In July 2024, Trump posted on Truth Social that he intended to “go after election fraudsters at levels never seen before, and they will be sent to prison for long periods of time,” adding, “Zuckerbucks, be careful!” Trump repeated this statement in his book “Save America,” where he wrote that Zuckerberg conspired against him during the 2020 election and that the Meta CEO would “spend the rest of his life in prison” if it happened again.
Meta spends $14 million annually providing personal security for Zuckerberg and his family, according to the company's 2024 proxy statement. As part of that security, the company is analyzing any perceived threats or threats against its CEO, according to a person familiar with the matter. These threats are classified, analyzed and dissected by several Meta security teams.
After Trump's comments, Meta's security teams analyzed how Trump could weaponize the Justice Department and the country's intelligence agencies against Zuckerberg, and what it would cost the company to defend its CEO against a sitting president, said the person, who requested anonymity due to confidentiality.
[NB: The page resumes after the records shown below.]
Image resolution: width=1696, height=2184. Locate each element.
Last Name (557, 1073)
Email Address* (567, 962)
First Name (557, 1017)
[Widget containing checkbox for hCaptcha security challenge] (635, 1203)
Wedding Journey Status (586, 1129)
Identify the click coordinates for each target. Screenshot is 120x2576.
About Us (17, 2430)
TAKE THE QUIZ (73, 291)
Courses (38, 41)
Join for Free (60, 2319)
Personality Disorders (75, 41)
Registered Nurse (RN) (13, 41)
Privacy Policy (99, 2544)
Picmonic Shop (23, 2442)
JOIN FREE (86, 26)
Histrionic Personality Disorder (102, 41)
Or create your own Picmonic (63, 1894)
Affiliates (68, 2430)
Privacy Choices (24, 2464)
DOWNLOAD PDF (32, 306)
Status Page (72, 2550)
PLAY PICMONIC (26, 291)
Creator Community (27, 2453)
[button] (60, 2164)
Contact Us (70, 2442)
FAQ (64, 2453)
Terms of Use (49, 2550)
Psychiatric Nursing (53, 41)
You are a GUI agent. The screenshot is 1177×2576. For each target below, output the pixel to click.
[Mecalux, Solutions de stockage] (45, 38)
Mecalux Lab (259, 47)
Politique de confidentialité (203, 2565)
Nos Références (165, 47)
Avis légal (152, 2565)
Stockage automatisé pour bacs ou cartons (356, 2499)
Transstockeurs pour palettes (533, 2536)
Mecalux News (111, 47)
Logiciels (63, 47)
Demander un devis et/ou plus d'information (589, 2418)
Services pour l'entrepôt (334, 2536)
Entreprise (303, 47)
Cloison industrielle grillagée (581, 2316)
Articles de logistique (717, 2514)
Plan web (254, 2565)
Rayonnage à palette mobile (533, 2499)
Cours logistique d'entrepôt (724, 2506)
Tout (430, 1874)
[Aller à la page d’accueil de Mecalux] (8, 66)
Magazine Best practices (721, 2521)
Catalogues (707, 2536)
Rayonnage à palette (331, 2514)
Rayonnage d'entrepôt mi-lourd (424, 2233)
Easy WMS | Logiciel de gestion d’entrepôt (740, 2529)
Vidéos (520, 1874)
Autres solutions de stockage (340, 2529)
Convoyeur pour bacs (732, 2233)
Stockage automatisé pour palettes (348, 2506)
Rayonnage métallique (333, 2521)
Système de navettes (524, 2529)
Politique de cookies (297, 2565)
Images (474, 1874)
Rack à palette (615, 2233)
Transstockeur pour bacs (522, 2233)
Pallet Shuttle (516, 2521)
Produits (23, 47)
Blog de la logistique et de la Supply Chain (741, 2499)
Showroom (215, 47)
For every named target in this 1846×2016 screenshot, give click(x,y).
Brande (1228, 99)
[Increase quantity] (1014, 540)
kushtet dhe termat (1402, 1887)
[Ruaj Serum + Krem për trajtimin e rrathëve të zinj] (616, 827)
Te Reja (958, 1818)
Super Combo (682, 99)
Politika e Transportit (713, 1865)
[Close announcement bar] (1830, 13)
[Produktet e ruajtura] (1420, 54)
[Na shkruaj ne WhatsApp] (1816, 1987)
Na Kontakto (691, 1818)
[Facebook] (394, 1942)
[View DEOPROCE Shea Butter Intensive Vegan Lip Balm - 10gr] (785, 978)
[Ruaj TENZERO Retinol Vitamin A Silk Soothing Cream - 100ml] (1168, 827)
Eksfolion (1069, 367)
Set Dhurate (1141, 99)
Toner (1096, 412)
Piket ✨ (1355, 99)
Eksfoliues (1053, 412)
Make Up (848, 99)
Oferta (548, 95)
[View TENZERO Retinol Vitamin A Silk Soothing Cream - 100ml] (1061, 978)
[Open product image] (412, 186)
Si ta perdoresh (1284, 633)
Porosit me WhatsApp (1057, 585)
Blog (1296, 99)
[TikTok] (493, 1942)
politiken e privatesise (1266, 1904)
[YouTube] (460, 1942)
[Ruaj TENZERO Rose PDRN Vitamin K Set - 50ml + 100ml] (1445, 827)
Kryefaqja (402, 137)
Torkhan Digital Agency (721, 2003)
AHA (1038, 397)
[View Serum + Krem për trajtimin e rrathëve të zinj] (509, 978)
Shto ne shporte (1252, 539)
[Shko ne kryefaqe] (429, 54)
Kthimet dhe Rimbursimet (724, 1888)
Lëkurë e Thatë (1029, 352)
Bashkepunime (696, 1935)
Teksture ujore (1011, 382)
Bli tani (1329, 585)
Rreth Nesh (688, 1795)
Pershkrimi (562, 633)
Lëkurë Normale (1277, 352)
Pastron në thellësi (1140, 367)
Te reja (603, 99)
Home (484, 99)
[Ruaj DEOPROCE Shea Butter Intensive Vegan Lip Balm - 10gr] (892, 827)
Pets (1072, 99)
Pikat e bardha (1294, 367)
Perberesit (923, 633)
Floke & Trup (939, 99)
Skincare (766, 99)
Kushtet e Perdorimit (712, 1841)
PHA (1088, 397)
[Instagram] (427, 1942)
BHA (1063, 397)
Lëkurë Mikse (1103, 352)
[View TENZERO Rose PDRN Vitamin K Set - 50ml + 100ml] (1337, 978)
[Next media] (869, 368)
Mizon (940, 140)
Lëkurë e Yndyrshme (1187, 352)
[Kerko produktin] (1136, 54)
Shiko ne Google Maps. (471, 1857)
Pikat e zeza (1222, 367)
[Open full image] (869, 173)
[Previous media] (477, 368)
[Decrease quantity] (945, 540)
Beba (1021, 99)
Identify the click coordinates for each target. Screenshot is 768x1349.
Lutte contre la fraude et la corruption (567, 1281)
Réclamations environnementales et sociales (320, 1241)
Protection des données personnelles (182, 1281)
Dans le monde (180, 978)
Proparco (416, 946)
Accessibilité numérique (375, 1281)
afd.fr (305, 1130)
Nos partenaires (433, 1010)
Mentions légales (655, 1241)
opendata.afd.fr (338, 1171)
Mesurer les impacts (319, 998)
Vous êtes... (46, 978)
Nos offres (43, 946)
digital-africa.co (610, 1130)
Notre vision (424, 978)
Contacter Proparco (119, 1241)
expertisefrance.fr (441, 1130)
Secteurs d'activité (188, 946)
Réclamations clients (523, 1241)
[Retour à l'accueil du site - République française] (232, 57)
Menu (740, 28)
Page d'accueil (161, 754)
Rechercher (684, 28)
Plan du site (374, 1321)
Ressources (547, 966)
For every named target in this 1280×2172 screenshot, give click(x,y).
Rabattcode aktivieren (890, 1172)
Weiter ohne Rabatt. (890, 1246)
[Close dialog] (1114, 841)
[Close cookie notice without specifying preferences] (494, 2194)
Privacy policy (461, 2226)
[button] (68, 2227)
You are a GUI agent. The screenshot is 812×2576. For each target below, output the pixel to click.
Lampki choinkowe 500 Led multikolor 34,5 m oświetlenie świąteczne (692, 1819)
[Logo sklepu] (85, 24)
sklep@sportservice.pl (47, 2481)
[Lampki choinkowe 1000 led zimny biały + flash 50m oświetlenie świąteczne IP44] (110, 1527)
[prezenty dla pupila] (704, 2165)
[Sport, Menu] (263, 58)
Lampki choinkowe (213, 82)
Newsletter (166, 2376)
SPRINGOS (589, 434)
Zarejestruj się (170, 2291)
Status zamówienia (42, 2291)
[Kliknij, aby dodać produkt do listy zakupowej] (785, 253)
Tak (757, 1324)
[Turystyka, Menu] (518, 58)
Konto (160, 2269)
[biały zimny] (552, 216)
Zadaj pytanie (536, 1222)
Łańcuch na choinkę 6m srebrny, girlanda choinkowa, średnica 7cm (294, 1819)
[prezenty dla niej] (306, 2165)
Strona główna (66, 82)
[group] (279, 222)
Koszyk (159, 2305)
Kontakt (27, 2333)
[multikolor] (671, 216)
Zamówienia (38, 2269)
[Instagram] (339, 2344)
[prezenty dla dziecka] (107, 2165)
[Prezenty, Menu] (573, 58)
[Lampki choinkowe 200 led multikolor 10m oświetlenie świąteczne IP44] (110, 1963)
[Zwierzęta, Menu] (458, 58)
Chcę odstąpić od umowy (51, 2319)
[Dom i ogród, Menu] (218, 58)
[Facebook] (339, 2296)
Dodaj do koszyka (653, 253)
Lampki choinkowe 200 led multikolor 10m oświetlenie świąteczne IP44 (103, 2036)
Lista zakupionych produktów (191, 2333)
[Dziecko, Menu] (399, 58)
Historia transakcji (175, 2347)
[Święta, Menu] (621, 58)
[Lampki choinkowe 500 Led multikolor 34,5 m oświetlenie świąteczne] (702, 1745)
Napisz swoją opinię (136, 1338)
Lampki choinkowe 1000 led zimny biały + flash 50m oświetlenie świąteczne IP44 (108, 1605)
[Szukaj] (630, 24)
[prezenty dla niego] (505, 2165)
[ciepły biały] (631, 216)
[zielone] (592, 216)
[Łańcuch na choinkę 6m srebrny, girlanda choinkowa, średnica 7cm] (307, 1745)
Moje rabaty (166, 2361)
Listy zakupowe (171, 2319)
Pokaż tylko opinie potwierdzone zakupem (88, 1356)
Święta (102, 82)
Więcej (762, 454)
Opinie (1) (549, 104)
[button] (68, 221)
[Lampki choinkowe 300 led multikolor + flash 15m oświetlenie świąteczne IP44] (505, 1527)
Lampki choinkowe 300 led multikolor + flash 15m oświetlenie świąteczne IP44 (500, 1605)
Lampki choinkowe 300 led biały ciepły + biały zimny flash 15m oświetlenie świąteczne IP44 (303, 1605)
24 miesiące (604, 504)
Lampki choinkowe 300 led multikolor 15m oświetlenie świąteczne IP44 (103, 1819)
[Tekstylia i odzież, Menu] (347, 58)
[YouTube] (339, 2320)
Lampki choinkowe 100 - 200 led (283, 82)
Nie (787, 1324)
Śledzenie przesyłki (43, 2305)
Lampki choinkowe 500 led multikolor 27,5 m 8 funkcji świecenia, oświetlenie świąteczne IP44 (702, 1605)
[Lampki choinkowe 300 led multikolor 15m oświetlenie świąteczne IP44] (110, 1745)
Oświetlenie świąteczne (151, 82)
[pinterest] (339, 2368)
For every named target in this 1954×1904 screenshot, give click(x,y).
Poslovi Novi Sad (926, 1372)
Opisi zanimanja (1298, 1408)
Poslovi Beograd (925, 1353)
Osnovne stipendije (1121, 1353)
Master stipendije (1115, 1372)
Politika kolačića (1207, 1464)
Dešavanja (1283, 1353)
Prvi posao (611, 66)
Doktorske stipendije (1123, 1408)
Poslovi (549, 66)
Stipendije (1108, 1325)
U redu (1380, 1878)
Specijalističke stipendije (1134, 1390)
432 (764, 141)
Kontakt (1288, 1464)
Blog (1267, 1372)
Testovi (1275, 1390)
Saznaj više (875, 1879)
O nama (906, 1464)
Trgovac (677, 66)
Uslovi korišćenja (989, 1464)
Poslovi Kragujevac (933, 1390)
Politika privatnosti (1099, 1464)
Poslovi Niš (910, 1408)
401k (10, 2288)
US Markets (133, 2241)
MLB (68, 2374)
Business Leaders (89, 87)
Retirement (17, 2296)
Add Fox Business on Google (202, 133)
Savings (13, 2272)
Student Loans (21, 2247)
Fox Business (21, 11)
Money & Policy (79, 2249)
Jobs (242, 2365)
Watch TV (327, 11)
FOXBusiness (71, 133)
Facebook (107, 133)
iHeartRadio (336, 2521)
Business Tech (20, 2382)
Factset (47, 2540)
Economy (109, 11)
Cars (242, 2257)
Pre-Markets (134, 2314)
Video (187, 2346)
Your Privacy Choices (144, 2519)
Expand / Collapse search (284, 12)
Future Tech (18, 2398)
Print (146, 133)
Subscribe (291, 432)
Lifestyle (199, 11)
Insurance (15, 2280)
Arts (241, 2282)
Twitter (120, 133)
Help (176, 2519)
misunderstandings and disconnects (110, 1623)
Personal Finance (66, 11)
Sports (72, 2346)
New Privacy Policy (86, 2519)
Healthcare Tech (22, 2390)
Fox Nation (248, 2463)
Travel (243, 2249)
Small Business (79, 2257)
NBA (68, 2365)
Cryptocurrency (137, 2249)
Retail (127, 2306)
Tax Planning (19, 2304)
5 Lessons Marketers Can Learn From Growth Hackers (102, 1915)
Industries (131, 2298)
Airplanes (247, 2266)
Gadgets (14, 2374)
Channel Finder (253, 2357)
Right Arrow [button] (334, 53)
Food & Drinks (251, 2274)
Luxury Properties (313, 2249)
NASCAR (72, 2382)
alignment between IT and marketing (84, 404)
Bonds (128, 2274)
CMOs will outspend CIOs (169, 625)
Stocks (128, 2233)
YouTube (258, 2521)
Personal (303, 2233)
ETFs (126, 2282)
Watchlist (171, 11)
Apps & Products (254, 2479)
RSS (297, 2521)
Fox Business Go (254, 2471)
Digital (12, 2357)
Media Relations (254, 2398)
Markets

Meta's efforts to appease the next president carry their own risks.
After Zuckerberg announced the new expression policy on Tuesday, Poland, the former CEO, was among a number of users who took to Meta's Threads service to tell their followers that they were leaving Facebook.
“Last post before deletion,” Boland wrote in his message.
Before any Threads followers could see the post, Meta's content moderation system removed it, citing cybersecurity reasons.
Boland told CNBC in an interview that he couldn't help but laugh at the situation.
“It's absolutely ridiculous,” Boland said.
— CNBC's Salvador Rodriguez contributed to this report.